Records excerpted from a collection
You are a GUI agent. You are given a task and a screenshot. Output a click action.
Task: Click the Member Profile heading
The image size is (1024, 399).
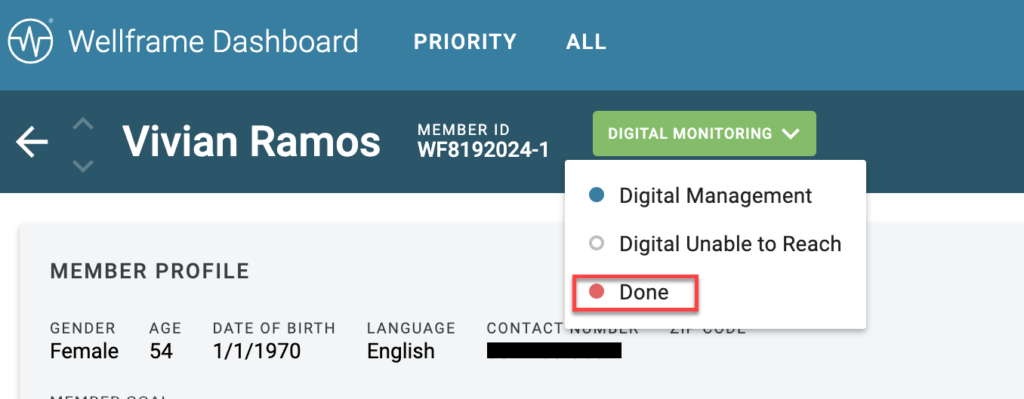[x=150, y=271]
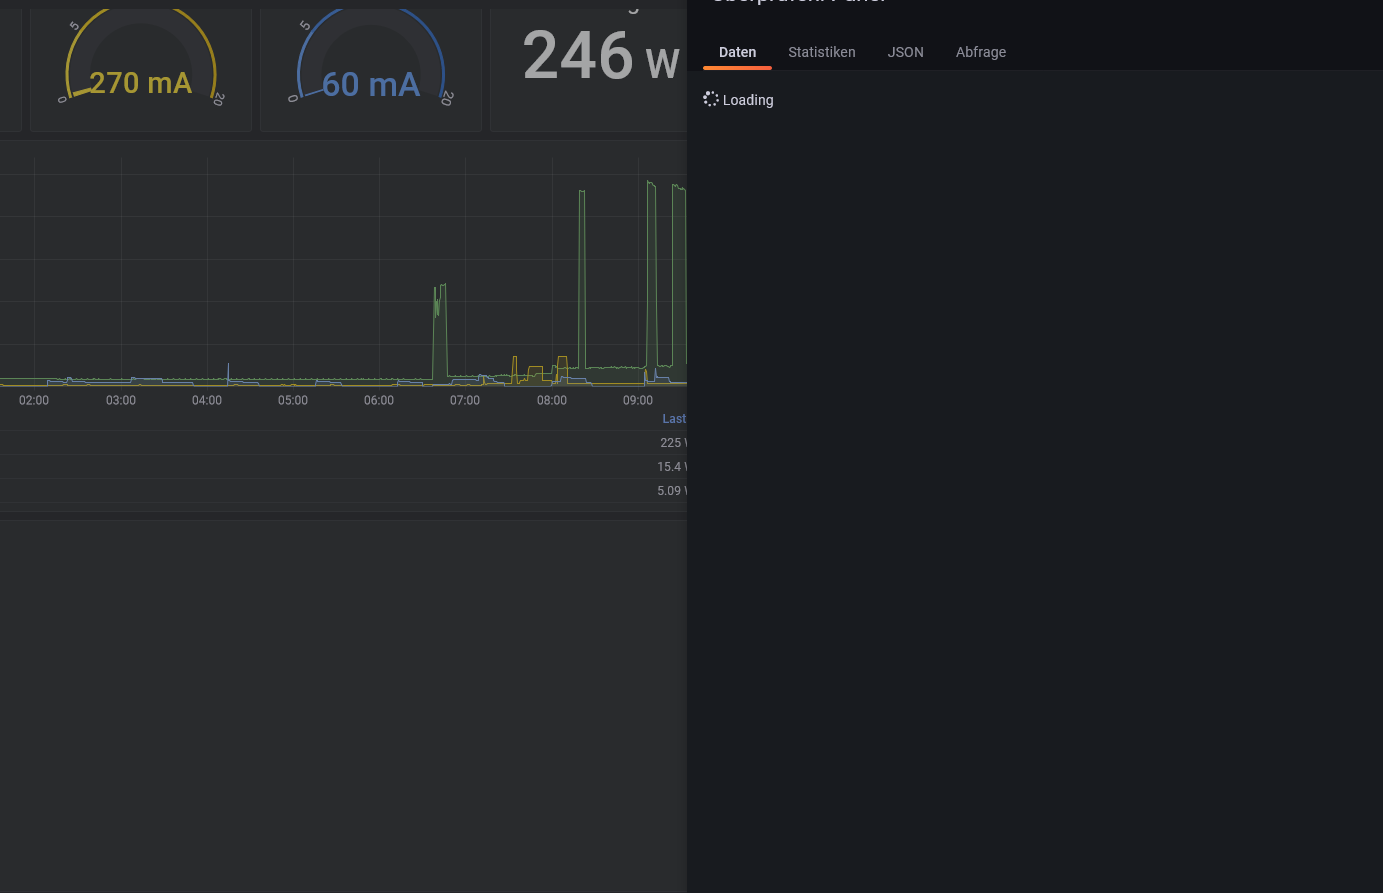The height and width of the screenshot is (893, 1383).
Task: Click the gauge zero scale mark
Action: 61,99
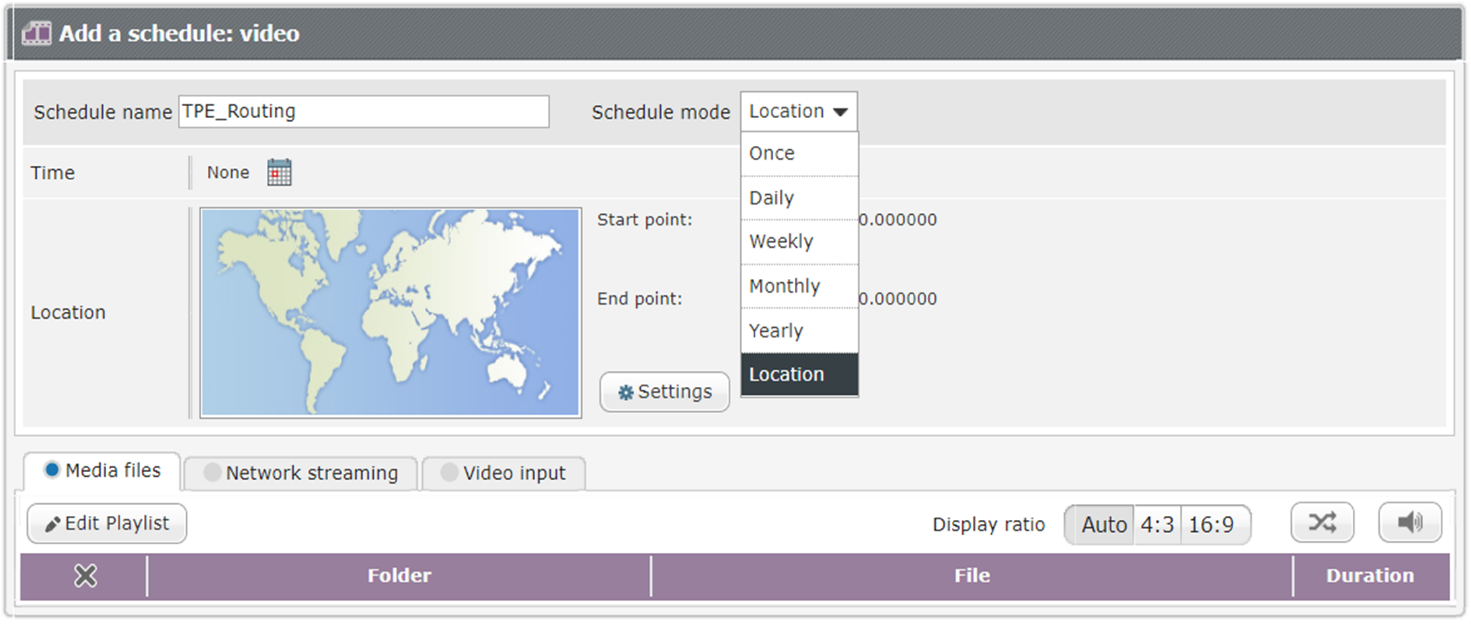This screenshot has height=624, width=1471.
Task: Set display ratio to 4:3
Action: pyautogui.click(x=1157, y=525)
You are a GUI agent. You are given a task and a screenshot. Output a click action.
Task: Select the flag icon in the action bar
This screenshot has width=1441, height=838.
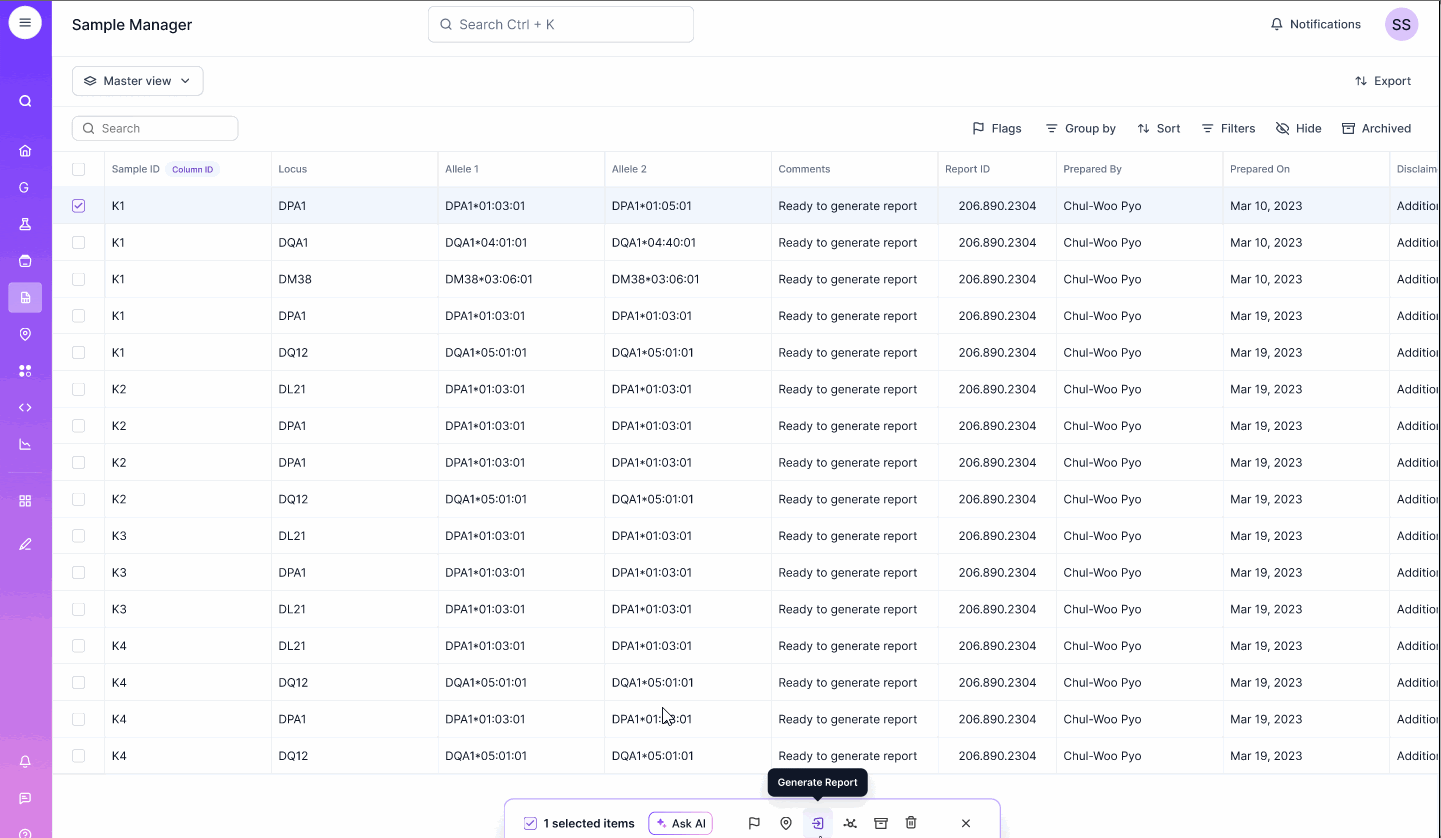pos(754,822)
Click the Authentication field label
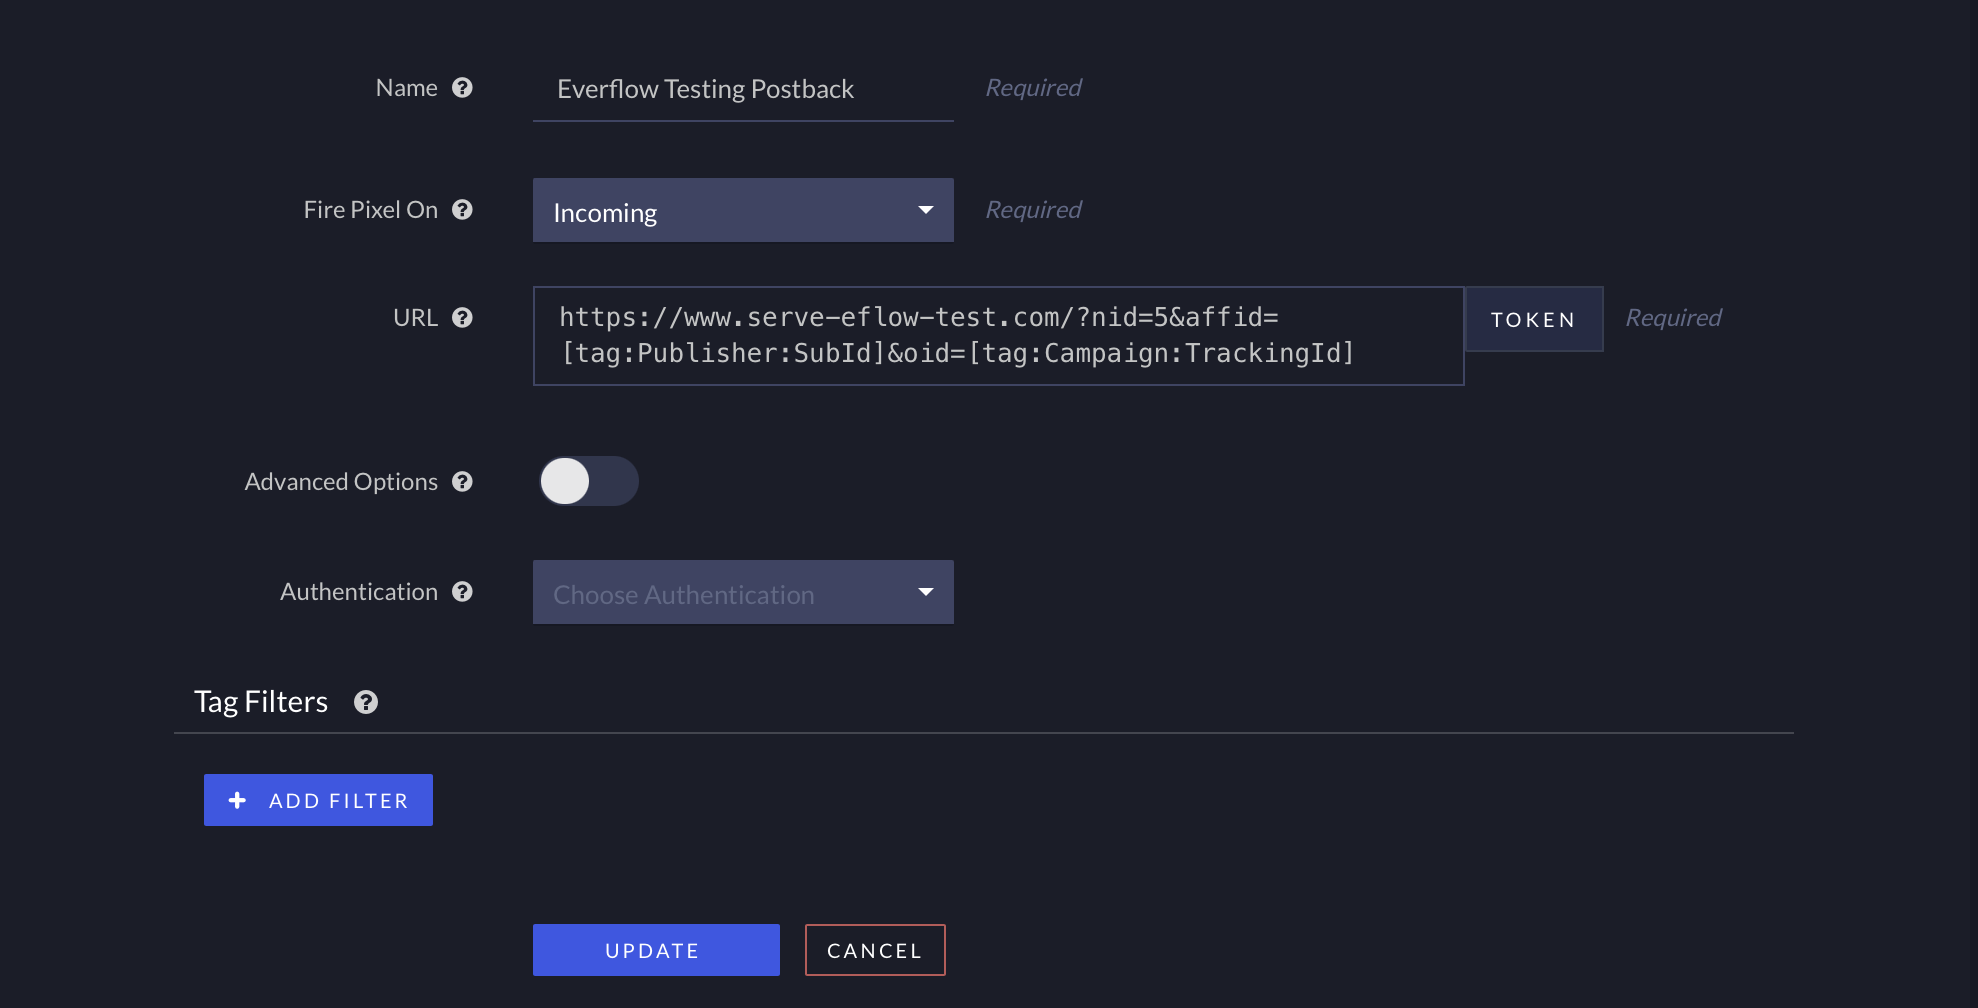 pyautogui.click(x=359, y=592)
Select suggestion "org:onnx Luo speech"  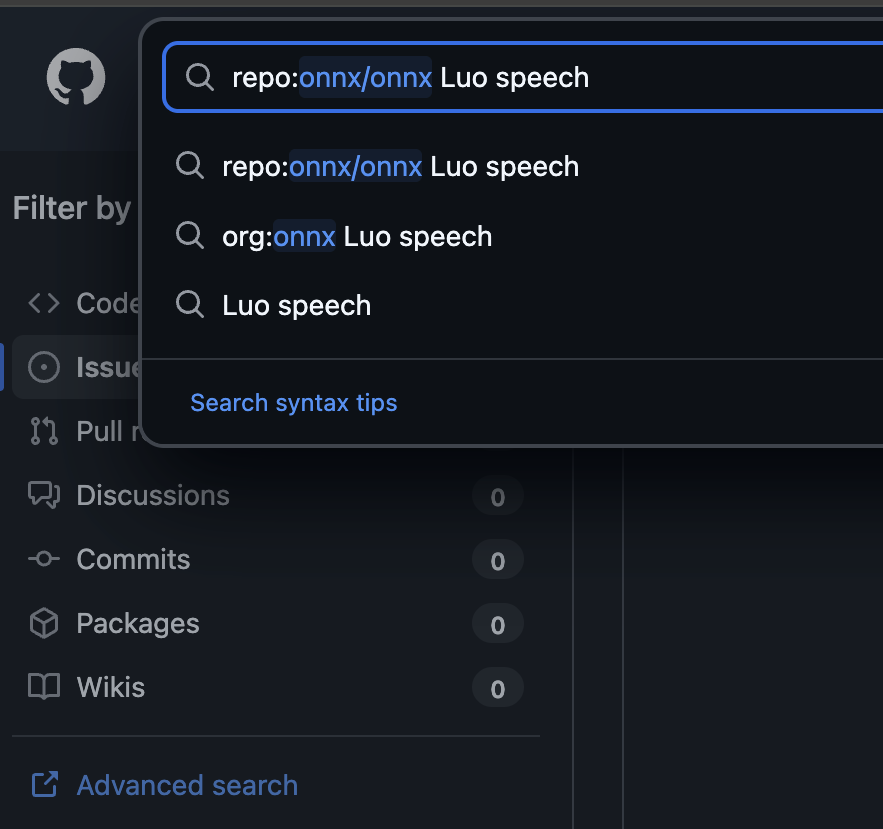point(357,236)
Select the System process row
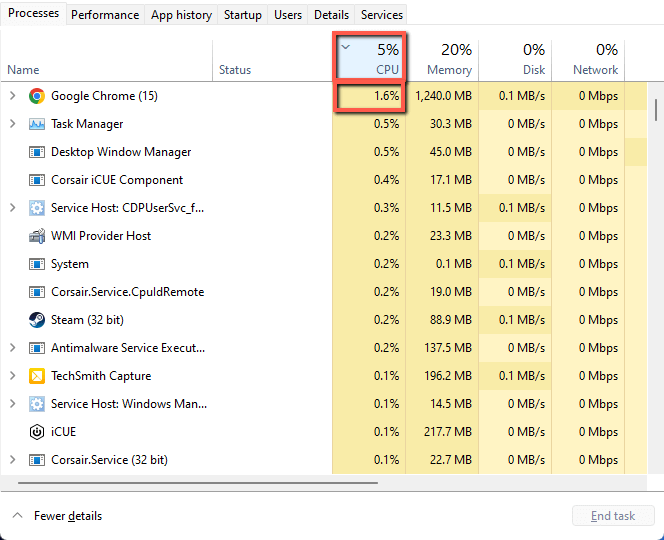Viewport: 664px width, 540px height. click(x=324, y=264)
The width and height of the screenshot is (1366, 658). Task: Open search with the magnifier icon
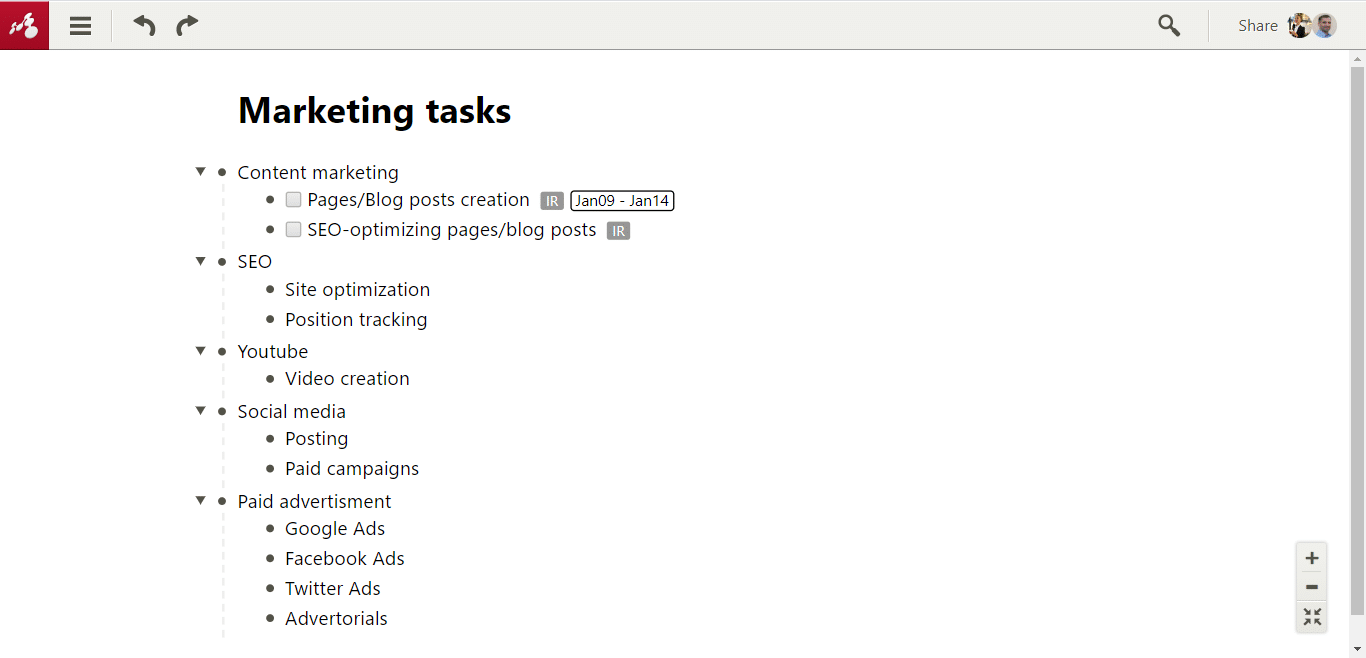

■ Work instructions ■
Your answer must be the lines from the one holding "Select the System process row" through the final line of the records above, exactly as written and without any pictures.

■ Solved exercise ■
Select the System process row
Viewport: 664px width, 540px height. click(x=324, y=264)
The width and height of the screenshot is (1366, 658). Task: Open search with the magnifier icon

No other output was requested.